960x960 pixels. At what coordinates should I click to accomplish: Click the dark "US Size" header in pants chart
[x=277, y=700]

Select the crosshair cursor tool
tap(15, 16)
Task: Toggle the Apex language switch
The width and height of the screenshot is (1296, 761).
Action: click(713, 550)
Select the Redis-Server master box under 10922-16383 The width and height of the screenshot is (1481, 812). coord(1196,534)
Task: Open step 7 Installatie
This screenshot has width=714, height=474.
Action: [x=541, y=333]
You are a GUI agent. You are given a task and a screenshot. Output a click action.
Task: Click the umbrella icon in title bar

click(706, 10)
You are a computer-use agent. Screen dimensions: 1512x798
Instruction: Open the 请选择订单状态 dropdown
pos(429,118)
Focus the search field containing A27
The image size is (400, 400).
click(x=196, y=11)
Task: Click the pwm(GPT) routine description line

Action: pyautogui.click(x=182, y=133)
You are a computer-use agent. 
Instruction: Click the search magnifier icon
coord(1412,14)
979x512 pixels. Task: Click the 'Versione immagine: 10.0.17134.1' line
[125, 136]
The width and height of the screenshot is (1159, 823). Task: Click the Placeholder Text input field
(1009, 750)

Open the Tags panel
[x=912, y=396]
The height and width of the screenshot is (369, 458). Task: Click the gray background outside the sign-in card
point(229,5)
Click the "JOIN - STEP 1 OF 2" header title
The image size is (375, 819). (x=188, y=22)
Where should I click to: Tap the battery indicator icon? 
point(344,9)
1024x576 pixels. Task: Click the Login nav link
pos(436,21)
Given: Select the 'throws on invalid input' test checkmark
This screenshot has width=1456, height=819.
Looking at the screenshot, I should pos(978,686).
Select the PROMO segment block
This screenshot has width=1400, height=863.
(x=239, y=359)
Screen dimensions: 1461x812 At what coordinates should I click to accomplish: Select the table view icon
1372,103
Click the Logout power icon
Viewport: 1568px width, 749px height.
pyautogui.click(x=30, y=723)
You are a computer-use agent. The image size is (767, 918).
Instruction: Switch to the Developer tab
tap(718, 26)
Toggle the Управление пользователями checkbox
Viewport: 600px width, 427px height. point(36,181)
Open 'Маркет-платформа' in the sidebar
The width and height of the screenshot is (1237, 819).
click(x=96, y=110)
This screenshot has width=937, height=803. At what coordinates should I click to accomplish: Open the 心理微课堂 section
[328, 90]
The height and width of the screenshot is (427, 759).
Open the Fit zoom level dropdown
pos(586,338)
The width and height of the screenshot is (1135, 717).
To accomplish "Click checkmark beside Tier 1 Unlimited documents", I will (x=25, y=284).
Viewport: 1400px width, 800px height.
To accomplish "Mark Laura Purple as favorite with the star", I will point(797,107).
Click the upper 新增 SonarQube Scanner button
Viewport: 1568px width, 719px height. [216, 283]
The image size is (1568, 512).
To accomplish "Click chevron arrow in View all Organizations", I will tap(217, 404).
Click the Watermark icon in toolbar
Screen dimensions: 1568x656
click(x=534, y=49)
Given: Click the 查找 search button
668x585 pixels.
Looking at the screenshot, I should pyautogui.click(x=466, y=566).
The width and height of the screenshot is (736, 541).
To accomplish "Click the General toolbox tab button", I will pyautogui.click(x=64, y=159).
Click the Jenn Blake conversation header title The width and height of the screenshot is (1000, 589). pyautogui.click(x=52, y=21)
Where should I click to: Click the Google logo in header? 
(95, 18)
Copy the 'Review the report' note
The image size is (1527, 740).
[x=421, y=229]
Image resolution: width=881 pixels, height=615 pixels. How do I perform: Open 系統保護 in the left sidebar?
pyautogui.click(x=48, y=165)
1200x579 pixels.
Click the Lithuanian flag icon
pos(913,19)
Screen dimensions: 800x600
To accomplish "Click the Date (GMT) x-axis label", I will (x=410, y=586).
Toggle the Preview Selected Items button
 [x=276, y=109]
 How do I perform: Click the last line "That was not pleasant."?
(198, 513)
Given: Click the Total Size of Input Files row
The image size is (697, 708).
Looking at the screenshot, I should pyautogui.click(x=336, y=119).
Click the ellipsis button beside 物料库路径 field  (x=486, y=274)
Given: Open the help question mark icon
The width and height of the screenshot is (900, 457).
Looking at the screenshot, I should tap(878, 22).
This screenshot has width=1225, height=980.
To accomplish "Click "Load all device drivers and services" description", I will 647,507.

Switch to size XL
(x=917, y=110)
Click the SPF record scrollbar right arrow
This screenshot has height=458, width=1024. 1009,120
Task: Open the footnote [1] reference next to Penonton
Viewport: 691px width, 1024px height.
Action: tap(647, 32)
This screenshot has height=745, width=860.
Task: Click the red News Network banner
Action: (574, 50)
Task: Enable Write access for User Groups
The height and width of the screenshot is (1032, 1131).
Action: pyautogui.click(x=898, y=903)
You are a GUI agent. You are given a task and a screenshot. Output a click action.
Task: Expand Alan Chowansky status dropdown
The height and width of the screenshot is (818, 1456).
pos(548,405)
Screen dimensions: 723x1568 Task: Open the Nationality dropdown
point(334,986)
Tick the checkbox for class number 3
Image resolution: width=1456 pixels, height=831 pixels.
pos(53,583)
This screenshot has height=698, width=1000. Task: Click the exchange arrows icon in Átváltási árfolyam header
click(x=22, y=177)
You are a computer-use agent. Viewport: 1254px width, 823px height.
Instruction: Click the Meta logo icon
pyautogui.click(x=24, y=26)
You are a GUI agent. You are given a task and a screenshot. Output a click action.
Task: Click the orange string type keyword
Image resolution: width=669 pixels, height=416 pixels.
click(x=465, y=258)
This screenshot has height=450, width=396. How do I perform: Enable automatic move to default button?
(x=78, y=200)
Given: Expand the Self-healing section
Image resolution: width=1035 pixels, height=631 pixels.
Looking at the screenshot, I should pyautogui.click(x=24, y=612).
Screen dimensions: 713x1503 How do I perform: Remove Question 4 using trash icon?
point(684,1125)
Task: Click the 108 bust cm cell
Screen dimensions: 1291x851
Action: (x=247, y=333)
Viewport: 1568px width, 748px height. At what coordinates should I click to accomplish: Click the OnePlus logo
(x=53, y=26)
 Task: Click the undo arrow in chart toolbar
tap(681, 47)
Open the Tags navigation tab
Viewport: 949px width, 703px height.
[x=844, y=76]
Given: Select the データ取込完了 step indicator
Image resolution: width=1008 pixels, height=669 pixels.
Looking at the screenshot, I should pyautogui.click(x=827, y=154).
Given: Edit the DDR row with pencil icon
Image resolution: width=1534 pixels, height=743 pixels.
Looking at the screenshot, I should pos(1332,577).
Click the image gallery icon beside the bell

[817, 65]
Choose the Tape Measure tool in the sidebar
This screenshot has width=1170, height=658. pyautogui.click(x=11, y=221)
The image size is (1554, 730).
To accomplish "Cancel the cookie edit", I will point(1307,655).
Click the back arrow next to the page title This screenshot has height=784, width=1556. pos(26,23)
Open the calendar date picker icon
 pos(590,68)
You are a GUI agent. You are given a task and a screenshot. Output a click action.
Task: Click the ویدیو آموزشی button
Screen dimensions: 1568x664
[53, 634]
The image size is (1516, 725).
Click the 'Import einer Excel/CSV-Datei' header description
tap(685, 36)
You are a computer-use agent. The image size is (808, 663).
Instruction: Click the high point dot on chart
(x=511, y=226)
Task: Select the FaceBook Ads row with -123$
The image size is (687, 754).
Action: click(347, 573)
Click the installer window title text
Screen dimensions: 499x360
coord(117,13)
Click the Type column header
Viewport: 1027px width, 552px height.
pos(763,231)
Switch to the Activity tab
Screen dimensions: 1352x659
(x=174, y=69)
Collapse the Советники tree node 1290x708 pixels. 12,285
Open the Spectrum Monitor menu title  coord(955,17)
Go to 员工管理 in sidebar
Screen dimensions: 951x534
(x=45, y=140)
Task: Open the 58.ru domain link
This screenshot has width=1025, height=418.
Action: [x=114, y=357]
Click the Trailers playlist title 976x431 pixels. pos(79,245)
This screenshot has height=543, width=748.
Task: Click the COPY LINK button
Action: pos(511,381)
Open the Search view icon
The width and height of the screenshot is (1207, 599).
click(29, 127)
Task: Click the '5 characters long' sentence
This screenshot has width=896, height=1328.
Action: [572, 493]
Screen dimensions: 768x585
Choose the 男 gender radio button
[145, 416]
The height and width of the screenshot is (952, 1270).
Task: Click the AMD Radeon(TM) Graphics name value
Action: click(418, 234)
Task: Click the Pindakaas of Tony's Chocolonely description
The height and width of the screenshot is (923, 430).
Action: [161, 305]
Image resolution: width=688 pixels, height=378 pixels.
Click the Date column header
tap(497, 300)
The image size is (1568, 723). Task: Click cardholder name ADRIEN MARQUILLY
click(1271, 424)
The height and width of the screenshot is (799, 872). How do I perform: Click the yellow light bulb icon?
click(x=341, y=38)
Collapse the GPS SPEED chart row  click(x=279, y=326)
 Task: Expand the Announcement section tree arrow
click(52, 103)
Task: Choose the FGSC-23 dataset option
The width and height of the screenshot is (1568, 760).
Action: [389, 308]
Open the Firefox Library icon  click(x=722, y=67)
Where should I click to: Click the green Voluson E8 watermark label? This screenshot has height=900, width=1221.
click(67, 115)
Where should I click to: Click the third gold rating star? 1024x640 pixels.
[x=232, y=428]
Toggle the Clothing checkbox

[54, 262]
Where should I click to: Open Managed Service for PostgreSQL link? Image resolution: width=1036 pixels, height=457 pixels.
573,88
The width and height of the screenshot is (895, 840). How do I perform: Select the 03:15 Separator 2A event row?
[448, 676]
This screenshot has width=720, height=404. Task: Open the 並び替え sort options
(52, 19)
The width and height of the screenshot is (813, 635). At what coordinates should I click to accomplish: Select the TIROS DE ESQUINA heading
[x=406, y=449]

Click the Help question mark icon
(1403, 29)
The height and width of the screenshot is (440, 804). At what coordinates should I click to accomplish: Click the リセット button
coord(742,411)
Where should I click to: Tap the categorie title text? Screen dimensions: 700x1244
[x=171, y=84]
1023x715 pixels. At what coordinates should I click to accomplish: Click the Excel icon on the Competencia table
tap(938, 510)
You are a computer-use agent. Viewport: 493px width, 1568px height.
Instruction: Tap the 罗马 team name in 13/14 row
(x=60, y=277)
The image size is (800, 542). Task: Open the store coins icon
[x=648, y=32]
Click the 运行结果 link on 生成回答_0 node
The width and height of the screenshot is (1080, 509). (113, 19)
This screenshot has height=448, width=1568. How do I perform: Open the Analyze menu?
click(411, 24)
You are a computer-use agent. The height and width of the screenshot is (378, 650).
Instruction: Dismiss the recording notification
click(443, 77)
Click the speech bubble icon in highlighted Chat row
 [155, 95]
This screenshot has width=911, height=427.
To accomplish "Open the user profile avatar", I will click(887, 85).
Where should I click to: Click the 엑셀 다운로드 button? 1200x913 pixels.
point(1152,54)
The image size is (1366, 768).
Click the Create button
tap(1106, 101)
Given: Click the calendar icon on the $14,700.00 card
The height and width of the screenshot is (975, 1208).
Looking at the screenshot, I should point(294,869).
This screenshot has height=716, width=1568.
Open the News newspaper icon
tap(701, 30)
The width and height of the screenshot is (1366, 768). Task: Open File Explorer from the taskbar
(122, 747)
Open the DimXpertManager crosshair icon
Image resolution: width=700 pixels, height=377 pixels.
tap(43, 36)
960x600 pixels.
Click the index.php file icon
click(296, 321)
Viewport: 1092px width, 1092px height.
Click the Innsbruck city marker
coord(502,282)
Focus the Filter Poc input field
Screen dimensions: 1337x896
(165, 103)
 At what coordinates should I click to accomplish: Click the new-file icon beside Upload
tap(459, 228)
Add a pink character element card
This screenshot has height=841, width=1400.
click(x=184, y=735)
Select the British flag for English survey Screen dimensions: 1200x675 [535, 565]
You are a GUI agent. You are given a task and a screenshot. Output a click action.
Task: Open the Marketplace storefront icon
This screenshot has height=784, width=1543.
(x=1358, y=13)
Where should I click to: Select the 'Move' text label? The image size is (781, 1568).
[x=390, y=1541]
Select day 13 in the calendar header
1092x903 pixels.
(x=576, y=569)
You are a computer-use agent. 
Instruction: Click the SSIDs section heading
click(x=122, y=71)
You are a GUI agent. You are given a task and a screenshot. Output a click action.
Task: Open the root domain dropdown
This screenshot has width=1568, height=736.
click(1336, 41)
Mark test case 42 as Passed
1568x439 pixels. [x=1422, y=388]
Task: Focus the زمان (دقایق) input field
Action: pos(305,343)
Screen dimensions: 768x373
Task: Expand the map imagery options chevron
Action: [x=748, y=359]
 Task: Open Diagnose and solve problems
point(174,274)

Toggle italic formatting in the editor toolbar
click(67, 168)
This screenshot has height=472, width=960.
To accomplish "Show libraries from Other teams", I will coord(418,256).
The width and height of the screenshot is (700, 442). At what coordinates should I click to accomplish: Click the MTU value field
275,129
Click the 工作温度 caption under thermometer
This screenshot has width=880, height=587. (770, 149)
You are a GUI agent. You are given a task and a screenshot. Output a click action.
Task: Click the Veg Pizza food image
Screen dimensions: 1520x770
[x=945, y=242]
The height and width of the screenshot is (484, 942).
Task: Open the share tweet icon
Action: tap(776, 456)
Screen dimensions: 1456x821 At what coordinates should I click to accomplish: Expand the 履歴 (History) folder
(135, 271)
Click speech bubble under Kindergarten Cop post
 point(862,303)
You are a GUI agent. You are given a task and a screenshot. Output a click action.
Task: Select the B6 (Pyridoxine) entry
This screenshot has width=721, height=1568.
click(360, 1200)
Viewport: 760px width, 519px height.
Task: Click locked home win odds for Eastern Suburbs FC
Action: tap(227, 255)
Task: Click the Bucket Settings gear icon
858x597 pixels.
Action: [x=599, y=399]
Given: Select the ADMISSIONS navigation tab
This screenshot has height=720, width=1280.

• **Problem**: What are the lines above that hold the string "next"? Copy them.

• **Response**:
Task: Open the footnote [1] reference next to Penonton
Click the back arrow next to the page title This screenshot has height=784, width=1556. pos(26,23)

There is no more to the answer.